Alla fine la globalizzazione, totem e tabù della nostra modernità crepuscolare, appare per quello che è, un processo diretto ad arte che si sviluppa su due piani tra loro coerenti, da un lato pochi privilegiati che raggiunta la loro postazione la difendono e la sfruttano con tutti i mezzi (primo tra tutti il muro di fuoco eretto dagli Ordini Professionali, fatto di protezionismo, tariffe minime, ingressi nella professione contingentati), dall’altro lo sfruttamento di tutti quei mestieri non tutelati e che non hanno protezione che devono essere resi al minor costo possibile per creare un ulteriore divario.

Insomma una studiata strategia per far sì che il ravvicinamento tra classi differenti che piano piano si era realizzato col passare degli anni torni ad aumentare considerevolmente. La decantata democrazia definita come “società dei due terzi”, regredisce a “società di un terzo”, nel senso che nel suo utopismo pragmatico, la democrazia sognava di poter soddisfare pienamente almeno i due terzi dei cittadini (un terzo era la cosiddetta “lunatic fringe” non recuperabile) ed invece si ritrova ad arrancare non riuscendo che a soddisfarne, e male, un terzo. Un bel risultato, non c’è che dire.

Così alla fine mi viene da dire che, se questa dannata globalizzazione, che nella sua presunta ineluttabilità è una leggenda moderna, ce la dobbiamo cuccare, almeno che sia uguale per tutti. E che se la colf italica viene scalzata dalla filippina anche il dentista o il medico nostrani devono essere messi sullo stesso piano e vedersi affiancare da colleghi indiani o polacchi.

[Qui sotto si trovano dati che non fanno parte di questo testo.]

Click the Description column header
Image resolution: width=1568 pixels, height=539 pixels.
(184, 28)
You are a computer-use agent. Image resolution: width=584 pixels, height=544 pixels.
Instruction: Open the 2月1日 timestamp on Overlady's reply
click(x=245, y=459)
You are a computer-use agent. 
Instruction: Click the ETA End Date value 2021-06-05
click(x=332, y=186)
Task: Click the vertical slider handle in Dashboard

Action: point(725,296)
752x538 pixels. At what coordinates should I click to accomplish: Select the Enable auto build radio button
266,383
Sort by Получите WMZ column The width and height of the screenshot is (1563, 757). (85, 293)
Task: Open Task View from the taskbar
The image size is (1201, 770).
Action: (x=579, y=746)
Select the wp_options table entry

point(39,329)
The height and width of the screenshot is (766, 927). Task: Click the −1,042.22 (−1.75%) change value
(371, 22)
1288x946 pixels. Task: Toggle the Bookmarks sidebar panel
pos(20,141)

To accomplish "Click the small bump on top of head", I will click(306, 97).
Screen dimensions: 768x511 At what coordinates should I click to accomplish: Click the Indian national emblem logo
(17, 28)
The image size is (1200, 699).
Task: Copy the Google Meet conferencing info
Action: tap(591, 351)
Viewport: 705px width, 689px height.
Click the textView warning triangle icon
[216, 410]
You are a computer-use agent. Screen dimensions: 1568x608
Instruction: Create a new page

Diranno con alterigia che non c’è alcun problema, che sono tutelati dalla loro professionalità. Allora li sfido a confrontarsi per dimostrarmi che ho sbagliato. Dalla mia ho un dato confortante che viene dal mondo della radiologia, professione che ha molto sviluppato la diagnosi telematica e che quindi può, in una certa misura, essere esercitata a distanza. Bene, un radiologo thailandese guadagna 20000 dollari l’anno contro i 300000 di un suo collega americano. In Thailandia il 30% dei medici si è laureata negli Stati Uniti e sempre in Tailandia sono stati allestiti dei centri medici avanzatissimi di diagnosi radiologica che sono moderni ed efficienti più di quelli americani. In più metteteci la cortesia e l’accoglienza orientale contrapposta alla spocchia americana. E poi scegliete.

E lo stesso discorso vale per tutti quegli economisti cattedratici nostrani col Bostik sulle chiappe, soloni liberisti e globalizzatori. Quanti colleghi del Bangla Desh laureati alla London School of Economics volete che vi presenti pronti a sostituirsi alla vostra stanca baronia?

Forse se la vera globalizzazione arrivasse ad investire tutti, ma proprio tutti, anche i più ciechi mercenari al soldo di questa leggenda moderna comincerebbero a cambiare opinione. Se i loro privilegi fossero erosi da una concorrenza vera e spietata come quella che hanno voluto per i miserabili, forse finalmente capirebbero che l’unica via salvifica è nel radicamento locale che può aprirsi al mondo, ma che non può sposare la causa del globale che è solo un incubo universale che pochi riescono a scansare solo in virtù dei loro privilegi.